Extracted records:
------------------------
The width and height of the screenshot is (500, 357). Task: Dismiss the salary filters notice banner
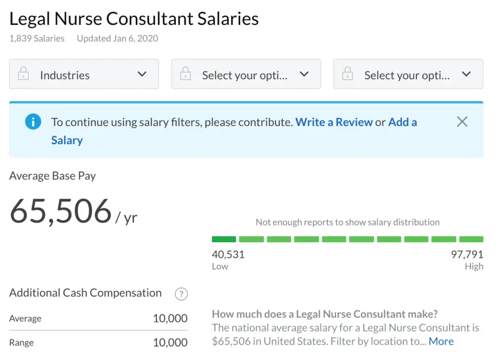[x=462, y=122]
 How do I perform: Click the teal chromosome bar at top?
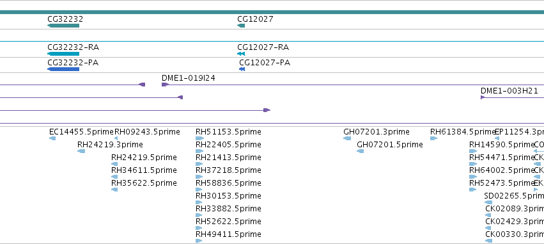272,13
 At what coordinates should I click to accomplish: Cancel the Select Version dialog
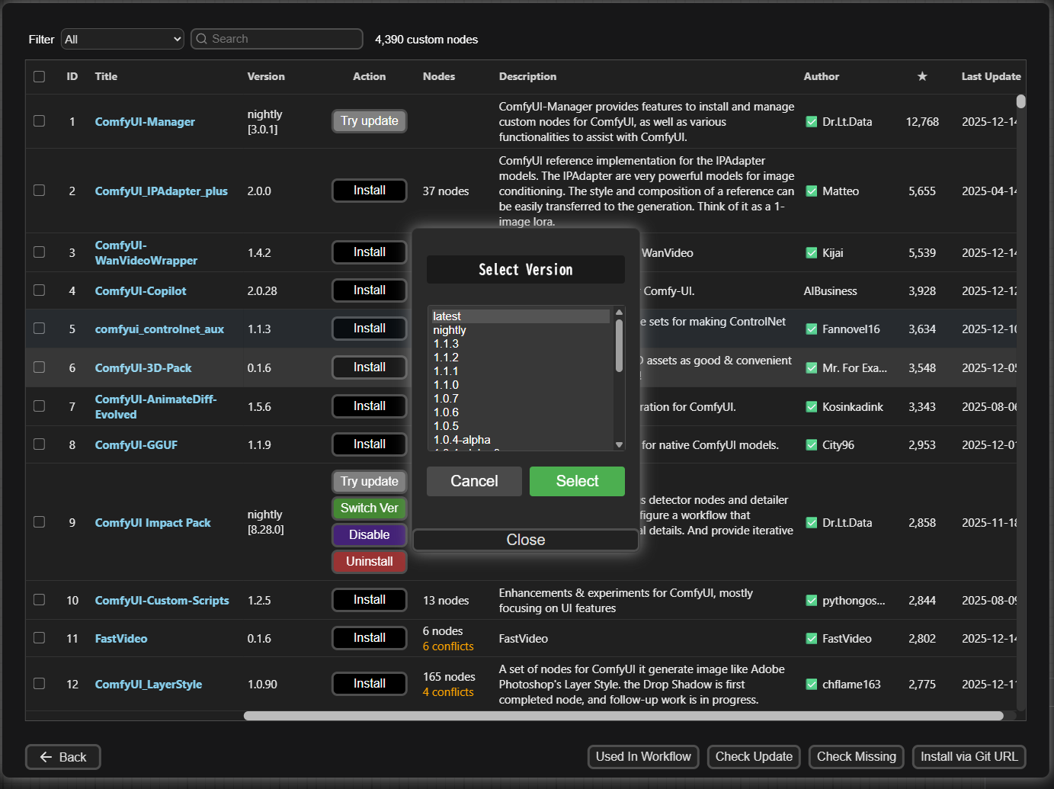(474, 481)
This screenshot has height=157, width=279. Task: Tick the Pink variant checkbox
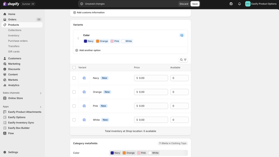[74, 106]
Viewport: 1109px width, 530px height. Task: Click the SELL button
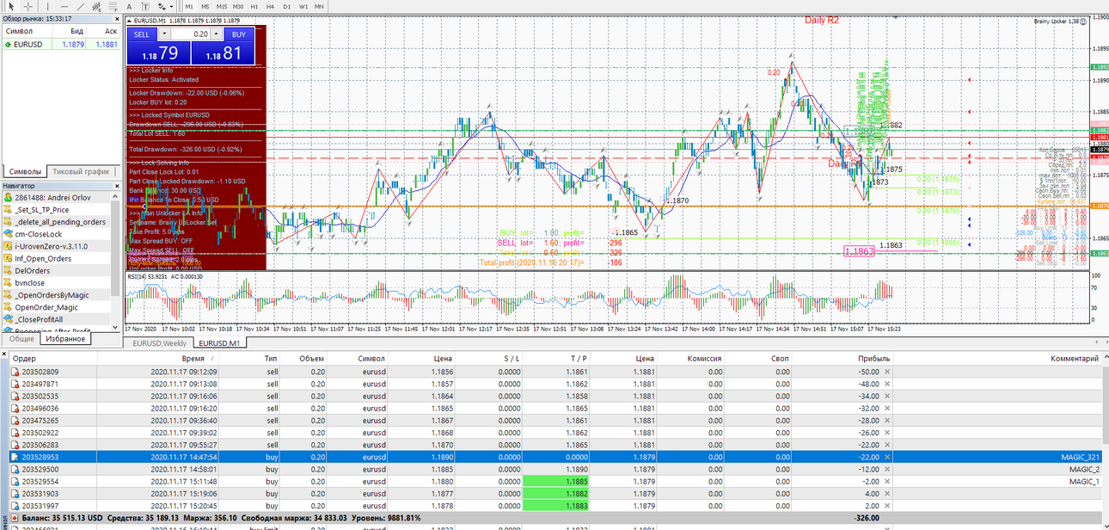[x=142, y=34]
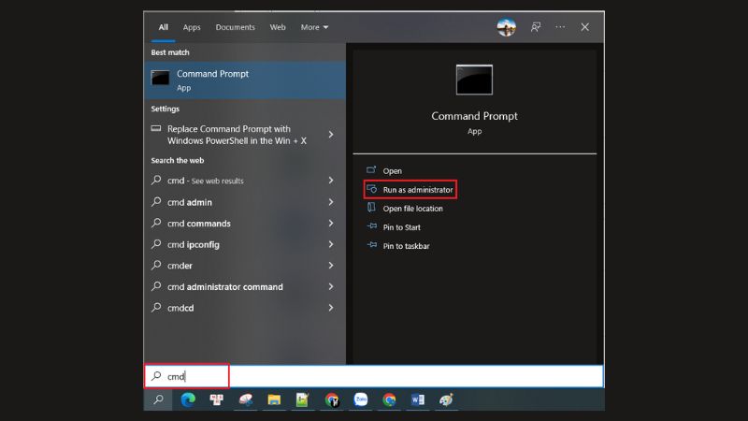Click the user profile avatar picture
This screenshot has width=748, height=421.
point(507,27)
------------------------
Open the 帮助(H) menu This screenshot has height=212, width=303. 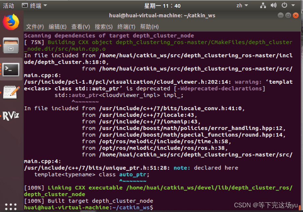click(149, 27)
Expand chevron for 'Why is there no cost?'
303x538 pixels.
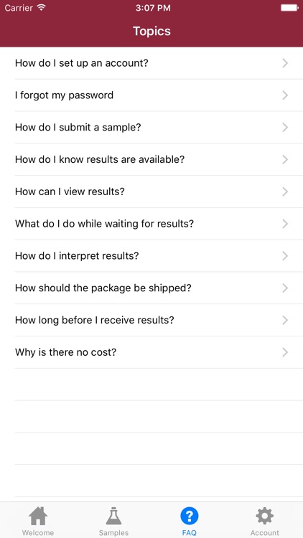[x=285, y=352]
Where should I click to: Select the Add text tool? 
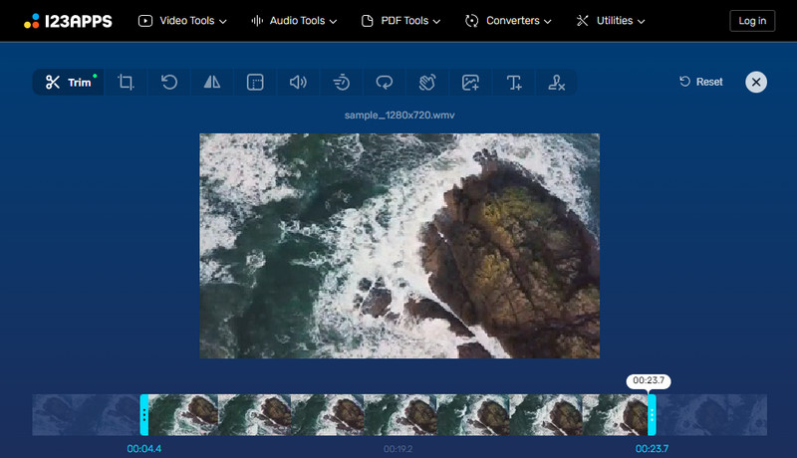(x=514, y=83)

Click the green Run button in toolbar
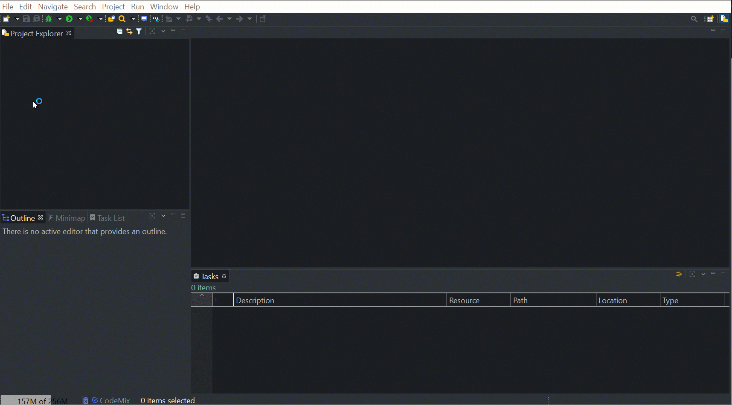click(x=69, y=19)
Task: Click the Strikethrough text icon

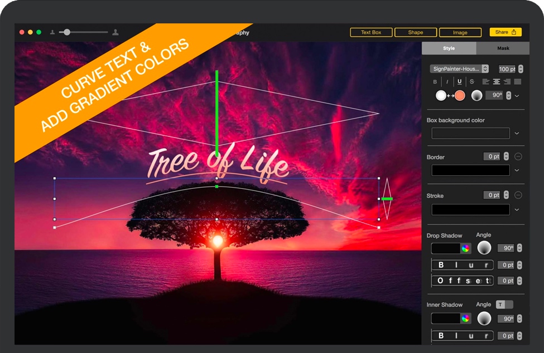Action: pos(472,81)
------------------------
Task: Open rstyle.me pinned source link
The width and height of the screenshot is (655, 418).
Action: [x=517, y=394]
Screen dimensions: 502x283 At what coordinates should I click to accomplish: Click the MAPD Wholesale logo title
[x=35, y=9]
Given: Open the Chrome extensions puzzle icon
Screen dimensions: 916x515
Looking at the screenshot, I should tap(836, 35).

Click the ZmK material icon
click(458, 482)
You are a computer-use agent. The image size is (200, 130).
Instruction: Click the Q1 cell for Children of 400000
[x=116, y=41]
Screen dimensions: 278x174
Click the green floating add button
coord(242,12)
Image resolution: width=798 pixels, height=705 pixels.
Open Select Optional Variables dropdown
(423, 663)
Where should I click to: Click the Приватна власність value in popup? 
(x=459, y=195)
------------------------
Activity: Give back, exactly as written, the stretch from the line with "The width and height of the screenshot is (655, 418)." through the line with "Given: Open the Chrome extensions puzzle icon", and no other lines from the records above.

Written answer:
The width and height of the screenshot is (655, 418).
Action: [x=517, y=394]
Screen dimensions: 502x283 At what coordinates should I click to accomplish: Click the MAPD Wholesale logo title
[x=35, y=9]
Given: Open the Chrome extensions puzzle icon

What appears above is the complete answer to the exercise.